Inference API v2 - design docs kick-off by PawelPeczek-Roboflow · Pull Request #2277 · roboflow/inference

PawelPeczek-Roboflow · 2026-04-27T09:50:33Z

What does this PR do?

Related Issue(s):

Type of Change

Bug fix (non-breaking change that fixes an issue)
New feature (non-breaking change that adds functionality)
Breaking change (fix or feature that would cause existing functionality to not work as expected)
Documentation update
Refactoring (no functional changes)
Other:

Testing

I have tested this change locally
I have added/updated tests for this change

Test details:

Checklist

My code follows the style guidelines of this project
I have performed a self-review of my own code
I have commented my code where necessary, particularly in hard-to-understand areas
My changes generate no new warnings or errors
I have updated the documentation accordingly (if applicable)

Additional Context

dkosowski87

1/3 reviewed

dkosowski87 · 2026-04-27T10:25:12Z

+* `GET /v2/models` - discover loaded models
+* `DELETE /v2/models` - unload all models
+* `POST /v2/models/load` - load given model
+* `POST /v2/models/unload` - unload given model


Suggested change

* `POST /v2/models/unload` - unload given model

* `DELETE /v2/models/unload` - unload given model

dkosowski87 · 2026-04-27T10:36:22Z

+
+* `POST /v2/models/infer` - predict from model
+* `GET /v2/models/interface` - discover model interface
+* `GET /v2/models/compatibility` - discover models compatible with current server configuration


if GET /v2/models means discover loaded models->GET /v2/models/compatibility` seems confusing as it doesn't operate on the loaded models but, as I understand, returns a broader lists.
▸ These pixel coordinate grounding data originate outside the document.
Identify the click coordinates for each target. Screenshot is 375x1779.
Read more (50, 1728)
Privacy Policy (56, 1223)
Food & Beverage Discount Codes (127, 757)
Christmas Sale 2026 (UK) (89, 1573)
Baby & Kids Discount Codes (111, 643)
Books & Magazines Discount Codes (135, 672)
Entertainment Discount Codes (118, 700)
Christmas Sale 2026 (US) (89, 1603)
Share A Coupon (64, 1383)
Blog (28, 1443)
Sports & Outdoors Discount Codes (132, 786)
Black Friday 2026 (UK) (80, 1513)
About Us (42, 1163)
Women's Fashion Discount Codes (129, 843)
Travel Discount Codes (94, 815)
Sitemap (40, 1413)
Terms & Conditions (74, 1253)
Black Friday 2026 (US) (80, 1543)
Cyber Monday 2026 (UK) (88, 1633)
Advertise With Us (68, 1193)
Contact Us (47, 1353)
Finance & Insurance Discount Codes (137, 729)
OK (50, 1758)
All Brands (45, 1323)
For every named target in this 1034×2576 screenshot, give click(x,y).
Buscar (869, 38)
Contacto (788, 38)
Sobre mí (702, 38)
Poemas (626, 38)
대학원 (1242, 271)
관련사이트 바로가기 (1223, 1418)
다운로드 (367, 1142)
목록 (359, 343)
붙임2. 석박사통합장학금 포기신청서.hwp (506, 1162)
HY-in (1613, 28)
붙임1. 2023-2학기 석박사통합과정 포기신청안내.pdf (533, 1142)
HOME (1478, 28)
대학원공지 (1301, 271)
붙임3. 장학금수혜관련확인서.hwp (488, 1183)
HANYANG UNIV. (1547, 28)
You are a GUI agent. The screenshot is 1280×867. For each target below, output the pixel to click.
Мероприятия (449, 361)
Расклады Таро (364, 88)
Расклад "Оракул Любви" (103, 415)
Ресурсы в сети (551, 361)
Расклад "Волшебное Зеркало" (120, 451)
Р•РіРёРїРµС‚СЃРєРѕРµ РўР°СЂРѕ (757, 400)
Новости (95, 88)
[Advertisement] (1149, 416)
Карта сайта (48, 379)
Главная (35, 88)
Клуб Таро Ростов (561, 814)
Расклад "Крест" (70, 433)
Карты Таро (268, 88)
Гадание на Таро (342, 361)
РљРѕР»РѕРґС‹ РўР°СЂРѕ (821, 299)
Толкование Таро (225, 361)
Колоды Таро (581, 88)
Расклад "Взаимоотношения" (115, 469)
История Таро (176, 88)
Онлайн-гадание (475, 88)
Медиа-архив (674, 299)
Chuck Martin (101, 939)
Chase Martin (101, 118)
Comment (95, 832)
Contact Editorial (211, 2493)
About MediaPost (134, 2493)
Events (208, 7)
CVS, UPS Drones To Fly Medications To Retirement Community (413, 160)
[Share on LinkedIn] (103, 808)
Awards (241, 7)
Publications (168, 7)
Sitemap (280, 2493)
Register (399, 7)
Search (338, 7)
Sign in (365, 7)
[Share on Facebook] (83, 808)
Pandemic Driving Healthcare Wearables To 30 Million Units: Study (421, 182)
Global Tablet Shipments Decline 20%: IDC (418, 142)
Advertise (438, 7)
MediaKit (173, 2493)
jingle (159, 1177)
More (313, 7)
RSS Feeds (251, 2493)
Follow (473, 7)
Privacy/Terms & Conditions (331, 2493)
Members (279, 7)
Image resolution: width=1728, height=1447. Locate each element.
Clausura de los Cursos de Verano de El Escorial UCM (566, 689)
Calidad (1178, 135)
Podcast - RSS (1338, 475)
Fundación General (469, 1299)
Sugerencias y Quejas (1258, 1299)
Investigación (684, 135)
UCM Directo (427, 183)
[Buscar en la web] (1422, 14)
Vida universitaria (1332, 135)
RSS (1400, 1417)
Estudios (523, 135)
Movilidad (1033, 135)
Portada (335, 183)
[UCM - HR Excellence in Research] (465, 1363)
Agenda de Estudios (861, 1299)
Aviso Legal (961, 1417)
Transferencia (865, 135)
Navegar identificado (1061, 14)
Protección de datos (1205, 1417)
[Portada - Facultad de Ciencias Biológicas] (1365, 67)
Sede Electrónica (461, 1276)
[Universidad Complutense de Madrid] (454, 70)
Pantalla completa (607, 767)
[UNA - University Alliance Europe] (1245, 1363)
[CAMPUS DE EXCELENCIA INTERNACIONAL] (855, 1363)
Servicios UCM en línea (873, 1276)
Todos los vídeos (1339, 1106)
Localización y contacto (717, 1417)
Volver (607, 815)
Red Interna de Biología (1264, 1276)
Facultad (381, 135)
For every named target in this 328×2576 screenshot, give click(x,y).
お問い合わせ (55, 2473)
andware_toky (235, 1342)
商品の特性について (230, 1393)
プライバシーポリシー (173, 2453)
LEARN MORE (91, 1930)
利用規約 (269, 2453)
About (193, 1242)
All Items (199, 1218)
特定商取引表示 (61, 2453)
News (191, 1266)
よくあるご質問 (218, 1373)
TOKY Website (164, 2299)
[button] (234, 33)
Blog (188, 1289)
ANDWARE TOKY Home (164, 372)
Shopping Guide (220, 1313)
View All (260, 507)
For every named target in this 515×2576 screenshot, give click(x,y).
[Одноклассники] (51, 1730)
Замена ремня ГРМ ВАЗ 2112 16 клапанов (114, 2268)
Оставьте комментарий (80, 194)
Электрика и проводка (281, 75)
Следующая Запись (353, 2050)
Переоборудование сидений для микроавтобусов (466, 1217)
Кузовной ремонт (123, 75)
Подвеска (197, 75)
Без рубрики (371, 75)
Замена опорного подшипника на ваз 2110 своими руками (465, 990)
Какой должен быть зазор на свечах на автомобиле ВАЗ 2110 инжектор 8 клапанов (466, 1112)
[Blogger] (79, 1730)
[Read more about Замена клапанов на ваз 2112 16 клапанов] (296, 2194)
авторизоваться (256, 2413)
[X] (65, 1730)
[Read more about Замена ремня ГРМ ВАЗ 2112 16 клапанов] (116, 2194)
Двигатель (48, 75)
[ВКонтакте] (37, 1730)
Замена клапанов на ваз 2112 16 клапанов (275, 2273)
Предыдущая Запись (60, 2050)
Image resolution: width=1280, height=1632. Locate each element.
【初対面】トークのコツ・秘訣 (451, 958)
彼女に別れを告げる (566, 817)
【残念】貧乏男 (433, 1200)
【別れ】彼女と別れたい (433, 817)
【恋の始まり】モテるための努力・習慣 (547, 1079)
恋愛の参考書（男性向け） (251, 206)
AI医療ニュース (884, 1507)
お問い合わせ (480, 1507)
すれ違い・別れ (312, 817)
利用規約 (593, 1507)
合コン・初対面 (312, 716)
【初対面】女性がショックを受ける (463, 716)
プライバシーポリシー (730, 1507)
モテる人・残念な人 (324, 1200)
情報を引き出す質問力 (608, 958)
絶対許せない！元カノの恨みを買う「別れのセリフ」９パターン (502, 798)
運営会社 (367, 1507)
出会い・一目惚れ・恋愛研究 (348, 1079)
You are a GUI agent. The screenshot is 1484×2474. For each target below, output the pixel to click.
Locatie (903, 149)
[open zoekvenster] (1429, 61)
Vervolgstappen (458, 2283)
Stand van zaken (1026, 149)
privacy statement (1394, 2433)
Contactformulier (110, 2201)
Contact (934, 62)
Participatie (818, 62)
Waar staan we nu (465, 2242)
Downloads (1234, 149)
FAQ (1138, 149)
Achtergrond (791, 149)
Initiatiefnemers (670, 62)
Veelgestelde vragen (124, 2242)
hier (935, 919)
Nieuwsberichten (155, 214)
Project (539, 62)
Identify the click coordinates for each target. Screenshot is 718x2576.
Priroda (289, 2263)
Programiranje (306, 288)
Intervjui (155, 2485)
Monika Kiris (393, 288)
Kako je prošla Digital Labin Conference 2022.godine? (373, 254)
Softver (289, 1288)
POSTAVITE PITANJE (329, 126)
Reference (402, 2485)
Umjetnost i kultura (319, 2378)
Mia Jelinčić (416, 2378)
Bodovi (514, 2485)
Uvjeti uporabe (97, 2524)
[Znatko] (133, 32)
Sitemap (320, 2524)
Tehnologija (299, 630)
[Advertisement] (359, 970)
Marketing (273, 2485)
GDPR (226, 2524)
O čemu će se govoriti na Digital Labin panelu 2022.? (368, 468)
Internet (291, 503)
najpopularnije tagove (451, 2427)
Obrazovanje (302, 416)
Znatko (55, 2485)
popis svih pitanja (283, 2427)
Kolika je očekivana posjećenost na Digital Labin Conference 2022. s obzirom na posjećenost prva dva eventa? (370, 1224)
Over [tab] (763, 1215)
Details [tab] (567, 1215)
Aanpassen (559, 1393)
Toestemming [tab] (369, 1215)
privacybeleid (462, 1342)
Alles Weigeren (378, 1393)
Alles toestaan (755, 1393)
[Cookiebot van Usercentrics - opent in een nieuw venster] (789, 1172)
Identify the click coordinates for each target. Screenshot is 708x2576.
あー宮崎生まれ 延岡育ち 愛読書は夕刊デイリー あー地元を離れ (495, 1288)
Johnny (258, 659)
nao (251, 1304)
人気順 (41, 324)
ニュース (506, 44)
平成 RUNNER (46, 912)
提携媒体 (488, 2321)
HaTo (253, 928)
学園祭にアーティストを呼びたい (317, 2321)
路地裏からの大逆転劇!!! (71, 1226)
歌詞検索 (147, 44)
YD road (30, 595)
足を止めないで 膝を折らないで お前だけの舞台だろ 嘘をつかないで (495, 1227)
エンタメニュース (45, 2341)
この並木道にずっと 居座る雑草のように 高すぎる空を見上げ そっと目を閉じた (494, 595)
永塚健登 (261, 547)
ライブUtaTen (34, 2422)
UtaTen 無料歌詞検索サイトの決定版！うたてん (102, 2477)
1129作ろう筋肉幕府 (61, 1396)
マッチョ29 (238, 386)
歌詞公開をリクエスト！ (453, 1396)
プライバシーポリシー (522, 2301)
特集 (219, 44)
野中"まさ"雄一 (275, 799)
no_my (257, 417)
Maybe

GET /v2/models?state=loaded

GET /v2/models?state=compatible

dkosowski87 · 2026-04-27T10:41:57Z

+
+## Models endpoints
+
+* `POST /v2/models/infer` - predict from model


One broader design question. Don't we see any value in separating model management endpoints from prediction endpoints. Similar as in torch serve where we have different ports for both. This probably would only make sense in self-hosted environment. Where a company admin manages model loading and unloading and we have some flag like SMART_MODEL_MANAGEMENT_ON_PREDICT=false where the model manager doesn't decide on loading/unloading models on predict requests.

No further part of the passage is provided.